Set problem 1:
Using the passage on the gunfold generator constructor below, answer these:
(a) To which procedure are open-args passed?
(b) What does tail-gen take, and what does it return?
(c) What list does the example expression produce?
Set problem 2: Carry on the passage on the gunfold generator constructor below, starting right after its final line.

━━ Selection ━━

Like file->generator, open-args are passed to open-input-file. The file is closed when the generator is exhausted.

Function: gunfold p f g seed :optional tail-gen

A generator constructor similar to unfold.

P is a predicate that takes a seed value and determines where to stop. F is a procedure that calculates a value from a seed value. G is a procedure that calculates the next seed value from the current seed value. Tail-gen is a procedure that takes the last seed value and returns a generator that generates the tail.

For each call of the resulting generator, p is called with the current seed value. If it returns a true, then we see we’ve done, and tail-gen is called (if it is given) to get a generator for the tail. Otherwise, we apply f on the current seed value to get the value to generate, and use g to update the seed value.

 
(generator->list (gunfold (^s (> s 5)) (^s (* s 2)) (^s (+ s 1)) 0))
  ⇒ '(0 2 4 6 8 10)

━━━
━━ Data excerpt ━━

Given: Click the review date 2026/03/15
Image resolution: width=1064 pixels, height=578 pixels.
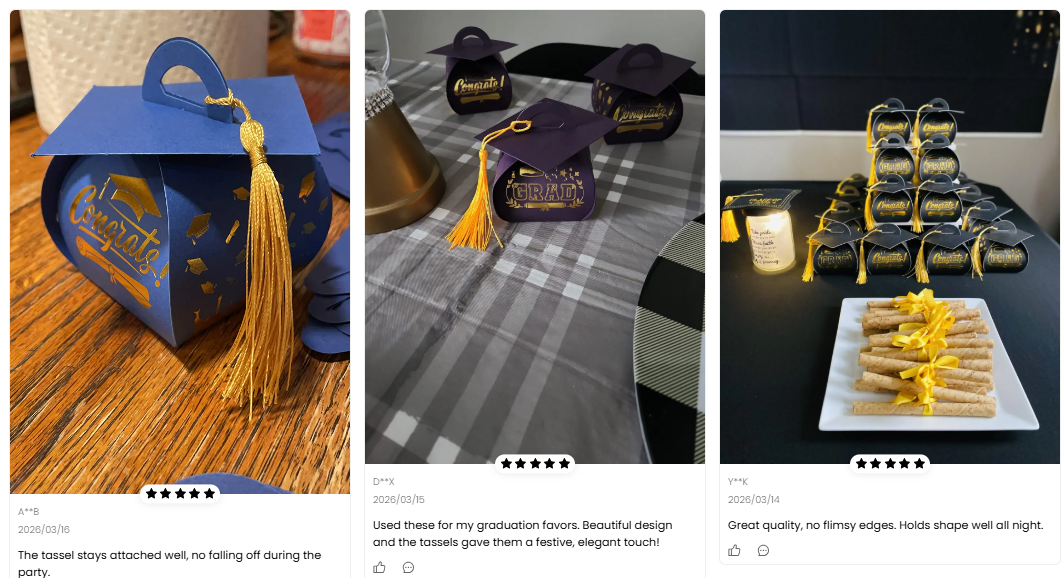Looking at the screenshot, I should click(398, 499).
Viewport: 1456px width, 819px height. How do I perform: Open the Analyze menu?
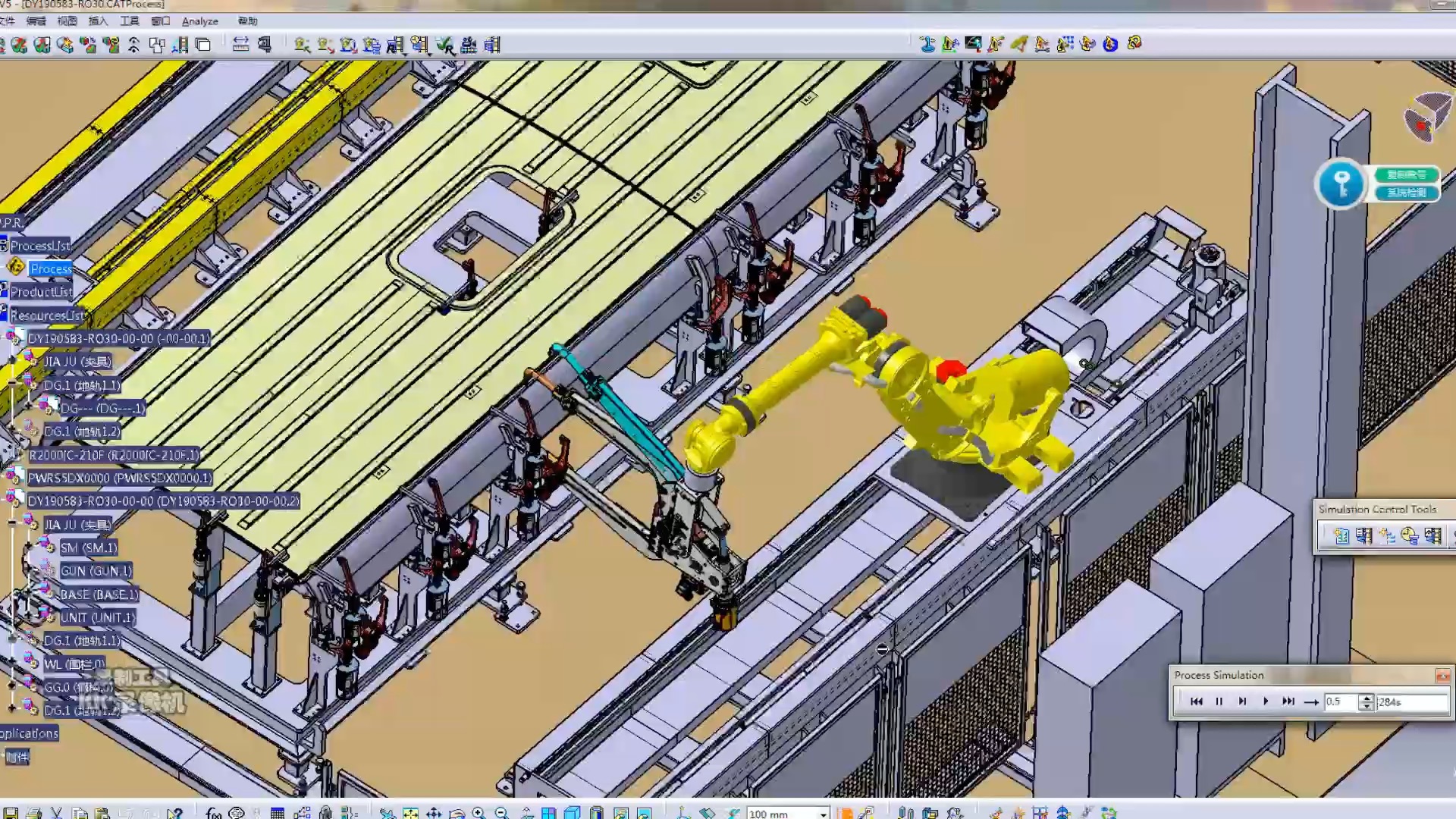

━━━

Exercise answer 1:
(a) They are passed to open-input-file.
(b) It takes the last seed value and returns a generator that generates the tail.
(c) '(0 2 4 6 8 10)

Exercise answer 2:
Generator operations

Function: generator->list generator :optional k

Reads items from generator and returns a list of them. By default, this reads until the generator is exhausted. If an optional argument k is given, it must be a nonnegative integer, and the list ends either k items are read, or the generator is exhausted.

Be careful not to pass an infinite generator to this without specifying k—this procedure won’t return but hogs all the memory before crash.

Macro: glet* (binding …) body body2 …

This captures a monadic pattern frequently appears in the generator code. It is in a similar spirit of and-let*, but returns as soon as the evaluating expression returns EOF, instead of #f as and-let* does.

The binding part can be either (var expr) or ( expr ). The actual definition will explain this syntax clearly.

 
(define-syntax glet*
  (syntax-rules ()
    [(_ () body body2 ...) (begin body body2 ...)]
    [(_ ([var gen-expr] more-bindings ...) . body)
     (let1 var gen-expr
       (if (eof-object? var)
         var
         (glet* (more-bindings ...) . body)))]
    [(_ ([ gen-expr ] more-bindings ...) . body)
     (let1 var gen-expr
       (if (eof-object? var)
         var
         (glet* (more-bindings ...) . body)))]))
Macro: glet1 var expr body body2 …

This is to glet* as let1 is to let*. In other words, it is (glet* ([var expr]) body body2 …).

Macro: do-generator (var gexpr) body …

This is a generator version of dolist and dotimes.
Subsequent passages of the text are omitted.